Na altura coloquei este desafio enquanto “homem de esquerda”. Hoje, penso que o significado do lado em que um está relativamente ao Anfiteatro da Convenção Republicana de 1790 é irrelevante, ainda mais quando o “ser da esquerda” se sobrepôs ao “ser de esquerda”, reduzindo o que era uma postura construtiva e (intimamente – assim o cria eu) altruísta, a uma lógica de clã, de grupo, de matilha, defendendo o seu território com a mesma cegueira e primarismo bestial que qualquer outro dos nossos congéneres “não humanos”.
Sinto-me pois um desenraizado e, mais do que isso, um desenquadrado. Tenho essencialmente dúvidas num mundo em que todos me confrontam com certezas. Como posso ser em absoluto contra as touradas quando conheço tanta gente boa que gosta delas? Como posso aceitar o paternalismo estatista que antes de responsabilizar, prefere constringir, restringir, proibir? Como posso construir, quando hoje quem me diz “para não ir por aí” já não é uma polícia política concreta, mas antes uma vergonha insidiosa de pensamento correcto, uma vivência e pensamento social que impõe uma normalidade muito mais estrita que muitos livros únicos, enfim, uma complacência acrítica com a norma, que torna hoje muito mais subversivo (e infelizmente quase inócuo) afirmar que “não sei para onde vou, mas não vou por aí!”.
Há anos, dediquei um livro aos “meus filhos, que empenhei ao futuro da humanidade”. Hoje questiono-me se ainda creio nesse futuro e se não os defraudei. Não por mim, mas porque não consegui, neste trajecto político, docente, de cidadania, sentir que ainda consigo crer.
Quando penso nas alegrias sentidas ao longo destes 55 anos (e, em particular, de muitos dos últimos 40 anos), angustia-me pensar que muitas delas se associam a crenças, a investimentos, que hoje mais não são que espaços de interesse e oportunismo e que, realisticamente, pouco posso garantir aos meus filhos. E essa angústia é tanto maior, quando esses espaços foram tomados pela auto-designada Esquerda, que disso, já tem muito pouco ou mesmo nada, e constitui apenas, mais uma forma de perspectivar o poder e já nada uma forma de perspectivar o futuro. Que pena pensarmos mais nas classificações do que nos conteúdos (hoje, predominantemente vazios).
Mas continuo a ensinar e a procurar educar (abrir portas), como já o meu pai me ensinou e educou.

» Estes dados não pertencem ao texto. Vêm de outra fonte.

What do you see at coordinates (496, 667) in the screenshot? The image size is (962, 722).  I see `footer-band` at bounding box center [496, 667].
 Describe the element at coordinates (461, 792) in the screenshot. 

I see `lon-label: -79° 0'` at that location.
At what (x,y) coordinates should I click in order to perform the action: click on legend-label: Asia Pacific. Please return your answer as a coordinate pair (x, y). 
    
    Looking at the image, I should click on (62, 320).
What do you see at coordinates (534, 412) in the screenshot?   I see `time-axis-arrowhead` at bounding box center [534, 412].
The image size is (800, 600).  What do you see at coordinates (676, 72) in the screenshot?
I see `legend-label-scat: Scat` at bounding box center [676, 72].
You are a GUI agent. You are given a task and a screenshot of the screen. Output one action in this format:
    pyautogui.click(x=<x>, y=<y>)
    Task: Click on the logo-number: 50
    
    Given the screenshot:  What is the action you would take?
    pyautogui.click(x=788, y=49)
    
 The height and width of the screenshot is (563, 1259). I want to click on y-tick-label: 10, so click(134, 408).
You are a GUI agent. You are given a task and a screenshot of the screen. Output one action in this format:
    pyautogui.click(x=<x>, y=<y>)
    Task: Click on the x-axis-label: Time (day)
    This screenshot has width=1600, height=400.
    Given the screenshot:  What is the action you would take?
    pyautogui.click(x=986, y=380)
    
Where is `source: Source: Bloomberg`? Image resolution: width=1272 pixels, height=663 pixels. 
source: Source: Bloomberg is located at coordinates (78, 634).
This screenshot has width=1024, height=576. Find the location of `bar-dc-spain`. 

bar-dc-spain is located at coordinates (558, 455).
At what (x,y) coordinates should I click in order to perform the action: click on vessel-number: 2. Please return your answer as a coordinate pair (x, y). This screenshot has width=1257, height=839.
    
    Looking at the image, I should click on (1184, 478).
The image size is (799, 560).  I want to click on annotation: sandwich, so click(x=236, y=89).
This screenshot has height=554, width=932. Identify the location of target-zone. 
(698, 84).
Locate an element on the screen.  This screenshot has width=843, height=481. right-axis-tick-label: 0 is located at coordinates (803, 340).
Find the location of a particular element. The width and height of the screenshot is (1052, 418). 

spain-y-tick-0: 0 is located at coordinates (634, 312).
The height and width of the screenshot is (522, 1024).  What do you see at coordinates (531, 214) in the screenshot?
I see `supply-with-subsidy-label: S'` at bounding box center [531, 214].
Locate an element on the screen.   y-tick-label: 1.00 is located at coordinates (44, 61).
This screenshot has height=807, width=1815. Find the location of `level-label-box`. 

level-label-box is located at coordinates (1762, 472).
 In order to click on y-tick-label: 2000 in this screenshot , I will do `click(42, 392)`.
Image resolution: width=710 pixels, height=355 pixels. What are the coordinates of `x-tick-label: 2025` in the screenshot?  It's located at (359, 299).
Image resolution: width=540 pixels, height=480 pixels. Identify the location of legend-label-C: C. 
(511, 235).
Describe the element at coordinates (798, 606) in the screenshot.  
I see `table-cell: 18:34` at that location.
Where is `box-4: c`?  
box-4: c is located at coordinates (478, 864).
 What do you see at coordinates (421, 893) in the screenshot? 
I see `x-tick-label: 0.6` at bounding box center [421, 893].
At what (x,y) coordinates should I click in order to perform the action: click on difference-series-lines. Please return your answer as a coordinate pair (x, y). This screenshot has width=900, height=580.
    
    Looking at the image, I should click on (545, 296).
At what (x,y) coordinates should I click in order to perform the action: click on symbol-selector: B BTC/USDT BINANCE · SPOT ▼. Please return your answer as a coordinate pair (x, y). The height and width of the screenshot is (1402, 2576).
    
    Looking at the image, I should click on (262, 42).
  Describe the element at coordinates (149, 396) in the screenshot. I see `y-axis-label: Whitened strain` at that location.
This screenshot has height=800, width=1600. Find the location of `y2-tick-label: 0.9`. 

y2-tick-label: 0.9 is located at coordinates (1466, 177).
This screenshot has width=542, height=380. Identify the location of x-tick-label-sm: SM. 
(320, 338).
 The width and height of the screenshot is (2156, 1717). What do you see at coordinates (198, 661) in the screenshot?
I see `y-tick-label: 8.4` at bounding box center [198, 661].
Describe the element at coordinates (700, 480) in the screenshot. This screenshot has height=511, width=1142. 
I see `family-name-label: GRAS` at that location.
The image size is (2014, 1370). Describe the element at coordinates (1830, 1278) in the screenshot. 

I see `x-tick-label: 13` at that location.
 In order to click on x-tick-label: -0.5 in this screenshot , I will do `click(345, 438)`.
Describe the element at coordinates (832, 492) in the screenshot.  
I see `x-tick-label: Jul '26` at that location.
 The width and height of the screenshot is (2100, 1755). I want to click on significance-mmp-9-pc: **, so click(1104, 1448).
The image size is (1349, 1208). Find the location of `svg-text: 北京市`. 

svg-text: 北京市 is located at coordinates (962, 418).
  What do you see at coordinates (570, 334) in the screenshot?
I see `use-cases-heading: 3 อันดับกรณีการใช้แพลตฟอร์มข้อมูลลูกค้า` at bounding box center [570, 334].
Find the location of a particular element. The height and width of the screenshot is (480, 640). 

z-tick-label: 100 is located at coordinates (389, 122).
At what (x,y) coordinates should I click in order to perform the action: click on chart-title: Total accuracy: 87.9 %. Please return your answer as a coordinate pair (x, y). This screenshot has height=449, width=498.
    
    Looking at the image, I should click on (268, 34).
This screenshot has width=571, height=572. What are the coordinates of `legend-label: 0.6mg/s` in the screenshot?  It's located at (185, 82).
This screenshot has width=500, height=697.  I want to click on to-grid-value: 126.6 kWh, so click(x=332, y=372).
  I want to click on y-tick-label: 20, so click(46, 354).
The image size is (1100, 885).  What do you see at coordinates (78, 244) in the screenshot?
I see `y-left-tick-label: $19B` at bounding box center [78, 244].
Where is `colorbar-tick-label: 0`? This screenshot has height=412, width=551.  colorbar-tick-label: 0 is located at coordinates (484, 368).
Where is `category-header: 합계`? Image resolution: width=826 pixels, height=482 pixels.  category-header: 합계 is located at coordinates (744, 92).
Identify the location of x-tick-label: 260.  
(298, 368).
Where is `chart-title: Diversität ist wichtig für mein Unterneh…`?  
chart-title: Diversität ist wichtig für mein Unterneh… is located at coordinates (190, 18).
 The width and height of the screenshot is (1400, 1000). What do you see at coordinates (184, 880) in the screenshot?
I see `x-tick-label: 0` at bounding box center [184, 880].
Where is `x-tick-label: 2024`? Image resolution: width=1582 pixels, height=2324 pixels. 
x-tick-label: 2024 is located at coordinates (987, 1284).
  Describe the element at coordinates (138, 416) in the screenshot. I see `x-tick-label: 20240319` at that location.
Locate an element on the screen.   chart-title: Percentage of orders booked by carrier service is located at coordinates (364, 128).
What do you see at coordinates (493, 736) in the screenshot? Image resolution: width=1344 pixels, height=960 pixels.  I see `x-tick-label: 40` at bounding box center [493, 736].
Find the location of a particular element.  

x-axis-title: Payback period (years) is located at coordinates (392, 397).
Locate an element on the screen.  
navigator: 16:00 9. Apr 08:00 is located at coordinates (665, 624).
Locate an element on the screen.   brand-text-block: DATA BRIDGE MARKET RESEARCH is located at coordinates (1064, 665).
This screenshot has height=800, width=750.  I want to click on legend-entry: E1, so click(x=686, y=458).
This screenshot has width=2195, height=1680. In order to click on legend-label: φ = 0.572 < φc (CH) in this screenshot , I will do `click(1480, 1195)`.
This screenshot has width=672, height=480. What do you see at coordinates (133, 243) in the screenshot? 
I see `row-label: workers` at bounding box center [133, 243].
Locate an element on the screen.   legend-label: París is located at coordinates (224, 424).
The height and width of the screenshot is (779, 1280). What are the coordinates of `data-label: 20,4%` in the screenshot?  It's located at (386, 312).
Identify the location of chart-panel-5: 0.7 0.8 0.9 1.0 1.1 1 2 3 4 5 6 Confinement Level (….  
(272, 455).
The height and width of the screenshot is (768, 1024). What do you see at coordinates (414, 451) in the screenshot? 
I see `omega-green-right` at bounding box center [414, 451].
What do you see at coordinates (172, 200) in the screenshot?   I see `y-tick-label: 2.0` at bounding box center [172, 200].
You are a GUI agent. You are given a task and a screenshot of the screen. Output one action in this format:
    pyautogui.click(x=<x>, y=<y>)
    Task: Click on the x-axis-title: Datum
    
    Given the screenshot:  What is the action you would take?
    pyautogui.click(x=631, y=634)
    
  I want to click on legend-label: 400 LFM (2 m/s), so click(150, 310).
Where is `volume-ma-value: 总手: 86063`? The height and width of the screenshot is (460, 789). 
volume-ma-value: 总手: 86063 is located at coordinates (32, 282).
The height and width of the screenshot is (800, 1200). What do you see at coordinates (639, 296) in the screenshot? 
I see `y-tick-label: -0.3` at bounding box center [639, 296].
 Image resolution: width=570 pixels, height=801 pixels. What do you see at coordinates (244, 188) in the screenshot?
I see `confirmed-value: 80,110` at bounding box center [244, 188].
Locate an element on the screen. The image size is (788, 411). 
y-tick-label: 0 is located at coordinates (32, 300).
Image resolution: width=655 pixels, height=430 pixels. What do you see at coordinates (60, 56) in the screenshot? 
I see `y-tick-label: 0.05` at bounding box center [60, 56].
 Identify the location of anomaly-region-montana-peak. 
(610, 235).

E isso significa continuar de espírito crítico, aberto a todas as perspectivas, navegando no oceano das cores afastando-me do mundo preto-ou-branco em que querem transformar o nosso quotidiano.
E, como terminei uma aula no passado fim de semana, focalizando a nossa natureza e a nossa forma de estar no mundo, numa palavra: Atenção.